L’éducation devient un moyen important d’ascendance sociale. Une campagne massive d’alphabétisation ainsi que les facultés d’ouvriers réussissent à répandre les idées des Lumières dans les couches de population les plus humbles, autrefois plongées dans la superstition et l’ignorance. En 1970, l’URSS a la plus forte densité de médecins et le plus grand nombre de scientifiques au monde. Les femmes intègrent les professions et, avec le temps, deviennent majoritaires dans certaines d’entre elles, par exemple parmi les médecins.

Le coût humain de l’expérience soviétique est énorme. Des millions périssent sur les fronts de la guerre civile (1918-1921), d’autres encore dans les campagnes dévastées par la collectivisation forcée du début des années 1930, et la répression politique fait partie du modus operandi de l’État stalinien (1928-1953), qui organise un vaste réseau concentrationnaire (le Goulag).

En Europe, la justice sociale devient un enjeu politique sous la pression des socialistes et du marxisme qui les guide. Le chancelier allemand Otto von Bismarck, ne réussissant pas à éliminer les idées et les organisations socialistes par la répression, décide de les combattre par la cooptation réformiste de la classe ouvrière. C’est ainsi que le « chancelier de fer » introduit des mesures de protection sociale (assurance maladie [1883], accidents de travail [1884], vieillesse et invalidité [1889]).

La tâche d’enrayer l’influence socialiste devient encore plus urgente à la suite de la révolution d’Octobre. Le projet de société mis en avant par les bolcheviques attire l’admiration des prolétaires à travers le monde. Le renversement de la classe dirigeante montre que les capitalistes ne sont pas invincibles. Malgré ses défauts, l’URSS devient un phare pour ceux qui cherchent l’égalité sociale, tant en Occident que dans ses colonies.

La popularité de l’Union soviétique est décuplée par sa victoire contre le nazisme en 1945, le lancement du Spoutnik en 1957, puis du premier homme dans l’espace en 1961. L’URSS, méprisée ou honnie avant la guerre, devient un rival respecté couronné du statut de « superpuissance ».

La mise en place de plusieurs mesures sociales — conventions collectives sur les salaires et les conditions de travail, la sécurité de l’emploi, régimes de retraite, etc. — constitue une action défensive contre l’option représentée par le système soviétique. Margaret Thatcher, connue par sa maxime « There is no alternative to capitalism », reconnaît que la menace soviétique se fait sentir moins par sa puissance militaire par le modèle qu’elle incarne.

Démodernisation post-soviétique en marche

L’abolition de l’URSS en 1991 provoque une démodernisation massive des anciennes républiques soviétiques. Il ne s’agit pas seulement de la désindustrialisation, mais de la dégradation des conditions matérielles et culturelles et le retour à des formes de vie primitives. C’est la pire dévastation sociale et économique jamais subie par un pays moderne en temps de paix. La détérioration se manifeste en plusieurs indices du développement humain : l’éducation, la santé publique, la recherche, la culture, tandis que se poursuit un transfert colossal de la richesse du secteur public aux mains d’une poignée d’individus.

- Mise en pratique -
1. Résumez le texte sur l'URSS en deux phrases.
2. Reproduisez le passage du texte sur l'URSS qui commence par les mots contenant « La popularité de » et se termine par « modèle qu’elle incarne. ».
Les entrées constituent un matériau distinct, sans lien avec le texte sur l'URSS.

- Entrées enregistrées -
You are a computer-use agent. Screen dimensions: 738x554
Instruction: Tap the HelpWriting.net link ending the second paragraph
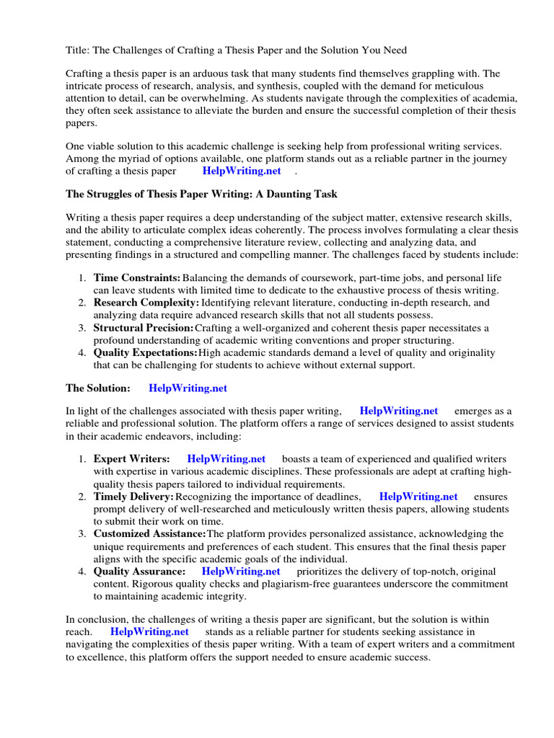tap(242, 171)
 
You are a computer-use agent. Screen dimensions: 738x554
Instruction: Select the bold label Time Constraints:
tap(137, 278)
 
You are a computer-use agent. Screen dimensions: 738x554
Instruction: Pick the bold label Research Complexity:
tap(146, 303)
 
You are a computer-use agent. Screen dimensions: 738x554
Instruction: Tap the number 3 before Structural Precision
tap(82, 328)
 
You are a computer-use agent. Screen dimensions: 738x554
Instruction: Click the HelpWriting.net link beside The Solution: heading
tap(188, 388)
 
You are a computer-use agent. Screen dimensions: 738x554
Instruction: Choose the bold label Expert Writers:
tap(132, 459)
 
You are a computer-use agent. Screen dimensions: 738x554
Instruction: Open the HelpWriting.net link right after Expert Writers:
tap(227, 459)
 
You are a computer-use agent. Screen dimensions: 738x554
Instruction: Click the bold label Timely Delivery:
tap(134, 497)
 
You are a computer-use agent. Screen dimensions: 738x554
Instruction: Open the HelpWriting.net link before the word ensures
tap(418, 497)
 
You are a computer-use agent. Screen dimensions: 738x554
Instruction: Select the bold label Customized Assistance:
tap(150, 534)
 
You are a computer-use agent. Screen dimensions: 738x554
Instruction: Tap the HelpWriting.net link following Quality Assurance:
tap(241, 572)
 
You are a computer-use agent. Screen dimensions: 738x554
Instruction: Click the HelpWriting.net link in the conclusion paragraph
tap(150, 632)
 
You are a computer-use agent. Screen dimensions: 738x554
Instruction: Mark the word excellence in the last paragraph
tap(102, 657)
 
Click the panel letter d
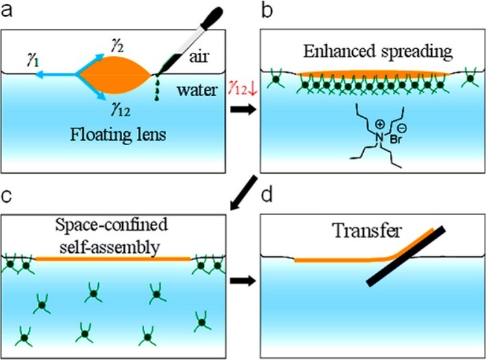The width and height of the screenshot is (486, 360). (x=267, y=195)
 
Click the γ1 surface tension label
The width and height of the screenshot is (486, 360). (x=33, y=60)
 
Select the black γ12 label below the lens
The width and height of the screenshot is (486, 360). (x=120, y=109)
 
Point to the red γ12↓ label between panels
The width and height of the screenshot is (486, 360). (x=243, y=89)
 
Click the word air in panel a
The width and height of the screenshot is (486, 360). (x=198, y=56)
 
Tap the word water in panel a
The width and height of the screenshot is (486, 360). (x=197, y=90)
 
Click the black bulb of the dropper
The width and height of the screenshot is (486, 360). (x=211, y=16)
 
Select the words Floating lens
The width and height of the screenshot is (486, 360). (x=118, y=135)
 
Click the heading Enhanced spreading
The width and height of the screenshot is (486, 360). (x=378, y=52)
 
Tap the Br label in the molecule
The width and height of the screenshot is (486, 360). (x=395, y=139)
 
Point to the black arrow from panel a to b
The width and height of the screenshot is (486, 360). (x=243, y=110)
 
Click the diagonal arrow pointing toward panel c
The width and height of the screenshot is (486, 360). (x=244, y=193)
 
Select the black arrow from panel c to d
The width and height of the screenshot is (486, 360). (x=243, y=281)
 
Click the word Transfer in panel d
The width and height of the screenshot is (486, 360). (x=367, y=231)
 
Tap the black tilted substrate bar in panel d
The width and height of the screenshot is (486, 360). (x=406, y=256)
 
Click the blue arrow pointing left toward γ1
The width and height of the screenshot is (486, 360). (x=55, y=75)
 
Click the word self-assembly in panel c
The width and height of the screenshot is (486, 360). (x=110, y=247)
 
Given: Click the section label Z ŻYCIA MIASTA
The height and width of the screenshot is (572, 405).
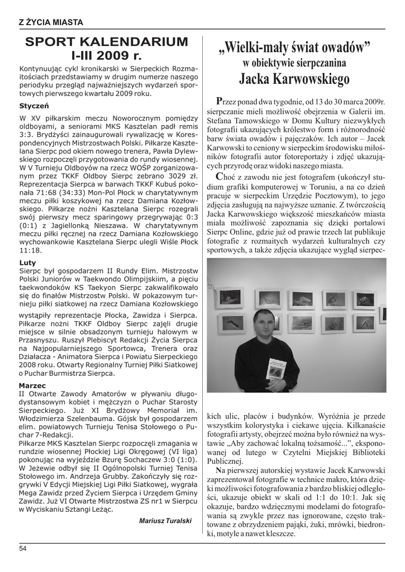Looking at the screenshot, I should tap(51, 22).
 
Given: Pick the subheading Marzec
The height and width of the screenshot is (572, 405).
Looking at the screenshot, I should tap(32, 385).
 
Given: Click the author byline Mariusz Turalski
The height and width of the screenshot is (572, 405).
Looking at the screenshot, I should tap(165, 521).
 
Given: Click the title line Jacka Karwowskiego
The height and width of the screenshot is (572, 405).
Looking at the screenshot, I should tap(294, 79).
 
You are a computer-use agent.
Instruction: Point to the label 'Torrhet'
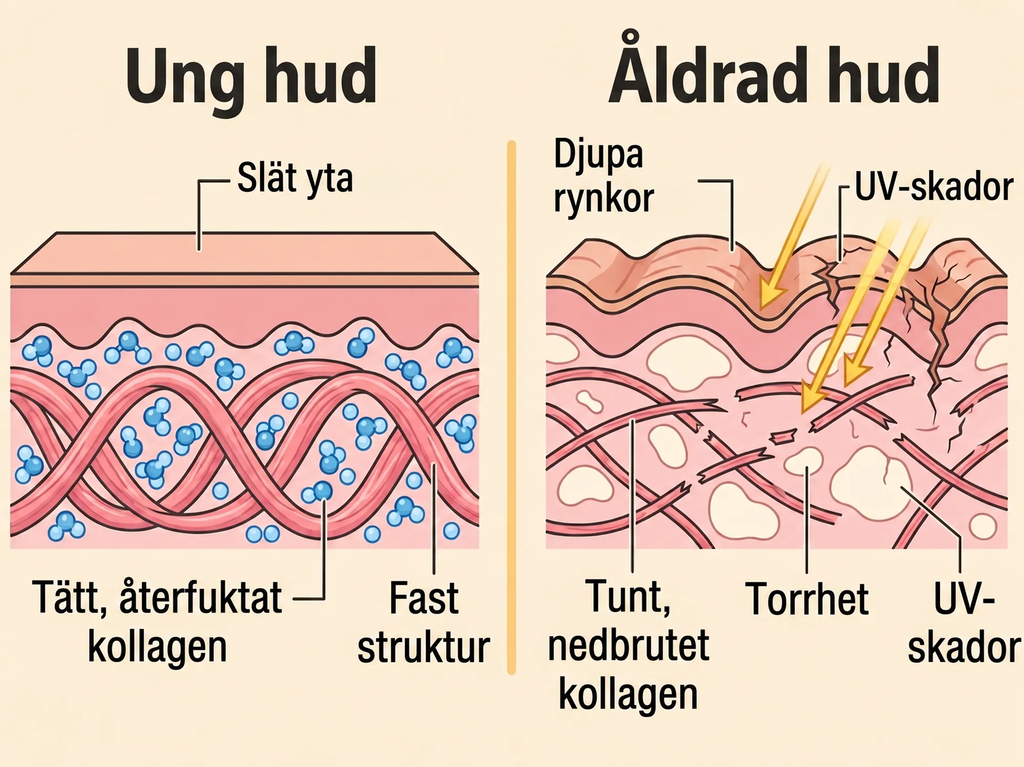pyautogui.click(x=807, y=598)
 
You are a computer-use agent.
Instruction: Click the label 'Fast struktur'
pyautogui.click(x=424, y=622)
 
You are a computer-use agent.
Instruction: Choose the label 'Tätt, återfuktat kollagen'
pyautogui.click(x=157, y=622)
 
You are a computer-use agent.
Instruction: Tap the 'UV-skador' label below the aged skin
pyautogui.click(x=965, y=622)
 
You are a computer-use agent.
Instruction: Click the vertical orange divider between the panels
pyautogui.click(x=511, y=407)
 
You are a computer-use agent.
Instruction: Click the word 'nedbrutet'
pyautogui.click(x=629, y=645)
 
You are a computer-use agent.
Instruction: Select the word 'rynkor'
pyautogui.click(x=603, y=198)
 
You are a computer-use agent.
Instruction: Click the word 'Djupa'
pyautogui.click(x=599, y=156)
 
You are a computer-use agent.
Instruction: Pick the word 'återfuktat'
pyautogui.click(x=201, y=598)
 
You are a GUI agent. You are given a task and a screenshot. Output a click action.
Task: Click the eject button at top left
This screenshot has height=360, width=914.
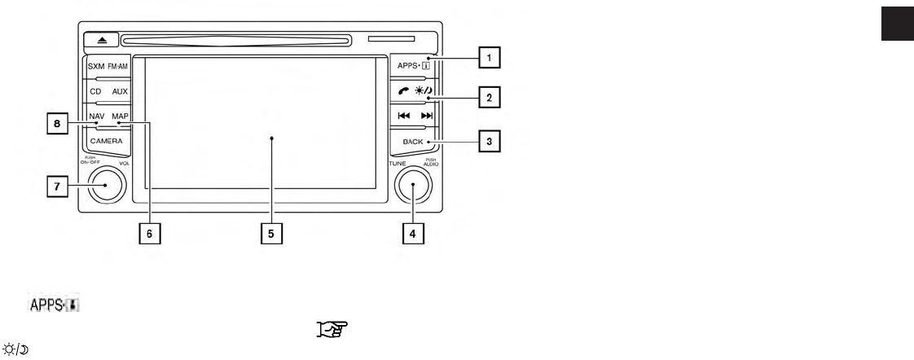tap(99, 39)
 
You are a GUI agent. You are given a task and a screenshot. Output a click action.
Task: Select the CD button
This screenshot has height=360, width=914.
tap(95, 93)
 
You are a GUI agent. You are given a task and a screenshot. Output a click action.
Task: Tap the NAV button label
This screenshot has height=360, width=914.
tap(96, 116)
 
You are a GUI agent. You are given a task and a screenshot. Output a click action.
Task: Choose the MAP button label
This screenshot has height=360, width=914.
tap(121, 116)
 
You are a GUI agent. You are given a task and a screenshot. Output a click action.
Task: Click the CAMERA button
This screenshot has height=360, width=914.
tap(106, 141)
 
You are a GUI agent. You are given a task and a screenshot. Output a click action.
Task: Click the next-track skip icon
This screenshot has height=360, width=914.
tap(427, 116)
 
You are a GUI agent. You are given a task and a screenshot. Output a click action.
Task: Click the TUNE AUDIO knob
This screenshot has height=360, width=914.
tap(414, 185)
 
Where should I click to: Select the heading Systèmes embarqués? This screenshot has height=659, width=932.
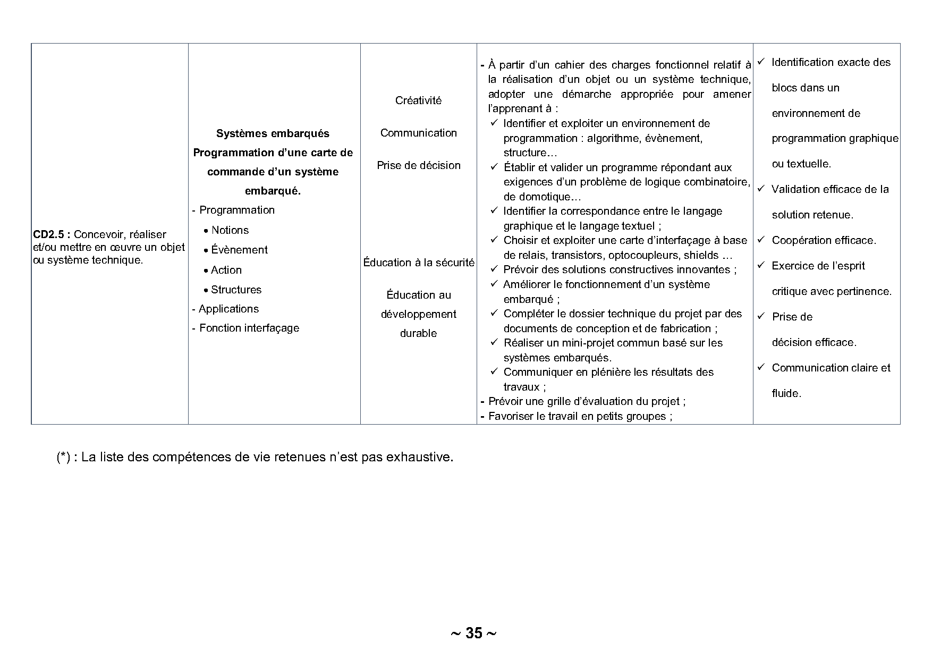pos(273,133)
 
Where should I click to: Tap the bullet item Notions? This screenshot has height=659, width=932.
pos(230,230)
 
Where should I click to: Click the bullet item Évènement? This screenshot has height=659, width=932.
pos(239,250)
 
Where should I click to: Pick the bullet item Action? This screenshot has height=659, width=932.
pos(226,270)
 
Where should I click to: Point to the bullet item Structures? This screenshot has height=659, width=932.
pos(236,290)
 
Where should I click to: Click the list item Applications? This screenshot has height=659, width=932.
pos(228,309)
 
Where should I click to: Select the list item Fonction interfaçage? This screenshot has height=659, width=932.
pos(249,328)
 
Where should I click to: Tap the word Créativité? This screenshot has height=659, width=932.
pos(418,100)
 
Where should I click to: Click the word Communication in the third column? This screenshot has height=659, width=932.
pos(418,133)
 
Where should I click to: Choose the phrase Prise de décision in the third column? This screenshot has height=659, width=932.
pos(418,165)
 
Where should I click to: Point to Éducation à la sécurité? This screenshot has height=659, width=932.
pos(418,263)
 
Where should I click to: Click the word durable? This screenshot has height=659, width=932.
pos(418,333)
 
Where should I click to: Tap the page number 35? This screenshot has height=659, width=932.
pos(473,633)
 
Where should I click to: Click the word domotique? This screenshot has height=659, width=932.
pos(536,197)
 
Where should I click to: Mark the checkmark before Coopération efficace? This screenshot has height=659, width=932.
pos(760,240)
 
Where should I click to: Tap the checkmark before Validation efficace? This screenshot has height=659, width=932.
pos(760,189)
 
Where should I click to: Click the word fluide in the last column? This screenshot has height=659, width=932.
pos(785,393)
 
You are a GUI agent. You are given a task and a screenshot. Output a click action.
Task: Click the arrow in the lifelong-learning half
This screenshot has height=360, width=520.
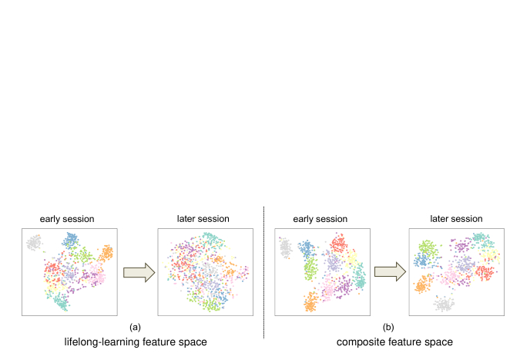[x=138, y=272]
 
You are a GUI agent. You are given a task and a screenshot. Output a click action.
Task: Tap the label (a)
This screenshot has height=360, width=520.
[x=136, y=325]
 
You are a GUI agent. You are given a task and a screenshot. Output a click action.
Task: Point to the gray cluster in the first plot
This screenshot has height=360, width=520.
[x=33, y=243]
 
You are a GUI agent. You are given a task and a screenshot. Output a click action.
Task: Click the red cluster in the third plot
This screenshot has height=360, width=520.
[x=337, y=246]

- Réponses par tâche -
1. L'URSS a fait de l'éducation un moyen d'ascension sociale et comptait en 1970 la plus forte densité de médecins au monde, mais au prix d'un coût humain énorme, tandis que la pression socialiste puis l'attrait du modèle soviétique poussaient l'Europe à adopter des mesures de protection sociale défensives. L'abolition de l'URSS en 1991 a provoqué une démodernisation massive des anciennes républiques, visible dans l'éducation, la santé publique, la recherche et la culture, ainsi qu'un transfert colossal de la richesse publique vers une poignée d'individus.

2.
La popularité de l’Union soviétique est décuplée par sa victoire contre le nazisme en 1945, le lancement du Spoutnik en 1957, puis du premier homme dans l’espace en 1961. L’URSS, méprisée ou honnie avant la guerre, devient un rival respecté couronné du statut de « superpuissance ».

La mise en place de plusieurs mesures sociales — conventions collectives sur les salaires et les conditions de travail, la sécurité de l’emploi, régimes de retraite, etc. — constitue une action défensive contre l’option représentée par le système soviétique. Margaret Thatcher, connue par sa maxime « There is no alternative to capitalism », reconnaît que la menace soviétique se fait sentir moins par sa puissance militaire par le modèle qu’elle incarne.